Итак, мы видим относительно стабильный, биполярный мир, в рамках которого при всем почти бесконечном многообразии верований и культур не было (к лучшему или к худшему, это другой вопрос) места гегемонии какой-либо "доминирующей" или "канонической" культуры. А стало быть, не могло возникнуть ни Ренессанса, ни Просвещения, ни "современности". Сама концепция "Западного Мира" как совокупность четко определяемых, хотя всегда оспариваемых и часто неверно трактуемых, культурных, политических и этических идеалов никогда бы не зародилась.
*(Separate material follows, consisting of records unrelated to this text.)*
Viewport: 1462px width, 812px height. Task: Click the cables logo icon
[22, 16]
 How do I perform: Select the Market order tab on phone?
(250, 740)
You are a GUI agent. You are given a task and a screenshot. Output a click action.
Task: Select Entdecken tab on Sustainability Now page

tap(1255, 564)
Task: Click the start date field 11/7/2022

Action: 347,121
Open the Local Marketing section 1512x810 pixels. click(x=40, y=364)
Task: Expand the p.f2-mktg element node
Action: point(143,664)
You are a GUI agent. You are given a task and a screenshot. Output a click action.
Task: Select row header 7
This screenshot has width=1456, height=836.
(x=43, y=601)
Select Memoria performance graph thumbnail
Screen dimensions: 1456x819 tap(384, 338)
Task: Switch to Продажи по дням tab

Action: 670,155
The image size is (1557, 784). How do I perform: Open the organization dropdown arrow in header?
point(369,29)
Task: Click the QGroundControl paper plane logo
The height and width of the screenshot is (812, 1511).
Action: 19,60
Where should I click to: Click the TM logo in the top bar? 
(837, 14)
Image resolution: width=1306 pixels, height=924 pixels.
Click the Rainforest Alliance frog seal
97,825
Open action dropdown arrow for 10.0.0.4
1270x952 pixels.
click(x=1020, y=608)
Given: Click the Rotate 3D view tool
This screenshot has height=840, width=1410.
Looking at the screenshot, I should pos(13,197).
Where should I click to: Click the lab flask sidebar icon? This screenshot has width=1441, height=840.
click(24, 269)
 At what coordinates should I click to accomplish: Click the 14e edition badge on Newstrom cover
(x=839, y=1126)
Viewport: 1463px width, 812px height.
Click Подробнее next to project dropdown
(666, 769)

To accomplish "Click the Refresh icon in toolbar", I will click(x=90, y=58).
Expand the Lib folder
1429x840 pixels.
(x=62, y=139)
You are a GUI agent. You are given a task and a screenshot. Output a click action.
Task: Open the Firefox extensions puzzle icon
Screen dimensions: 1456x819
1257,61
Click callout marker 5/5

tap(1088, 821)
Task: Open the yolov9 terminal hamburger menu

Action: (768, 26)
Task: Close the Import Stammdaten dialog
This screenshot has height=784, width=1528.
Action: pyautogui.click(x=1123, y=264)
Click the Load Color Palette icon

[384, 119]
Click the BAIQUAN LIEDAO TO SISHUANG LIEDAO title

Возможные вспышки религиозного энтузиазма не имели шансов перерасти региональные рамки хотя бы потому, что латынь на западе и арамейский на востоке являлись лишь языками администрации, и ни одно наречие не стало универсальным средством межкультурного общения. Купцам неизбежно приходилось выучивать по несколько языков, но в большинстве своем люди обходились местными языками, жили по местным обычаям, чтили местные божества, пересказывали местные предания и мыслили местными категориями. Связь с одной из великих империй, подданными которой они являлись, ограничивалась уплатой податей да нерегулярной военной службой. Особенности различных культур могли представлять интерес для поддерживаемых государством ученых, ставивших своей целью собирание и систематизацию знаний о мире, но таких было немного, и оба правительства финансировали их исследования лишь постольку, поскольку результаты оных могли порой способствовать решению проблем сбора налогов и поддержания порядка.
* * *
Таким образом, случись спешившему на выручку своему царю Клиту споткнуться или поскользнуться, мы жили бы в мире, весьма отличном от нынешнего в геополитическом, культурном и религиозном аспектах. Мне представляется, что в этом мире ценности, выработанные эллинскими полисами, уступили бы место некоему смешению римских и персидских идей. Основной религиозной концепцией стал бы отчетливый дуализм, почерпнутый из культа Ахура-Мазды, а этика космополитической элиты, правившей в условиях многообразной мозаики культур, вместо греческого уважения к свободе, политическому равенству и достоинству личности базировалась бы на почтении к ритуалу, традициям, предкам и социальной иерархии. И все это потому, что в истории не было блистательного и длительного эллинистического периода и широкий мир не оказался интегрированным в греческую культурную и языковую сферу.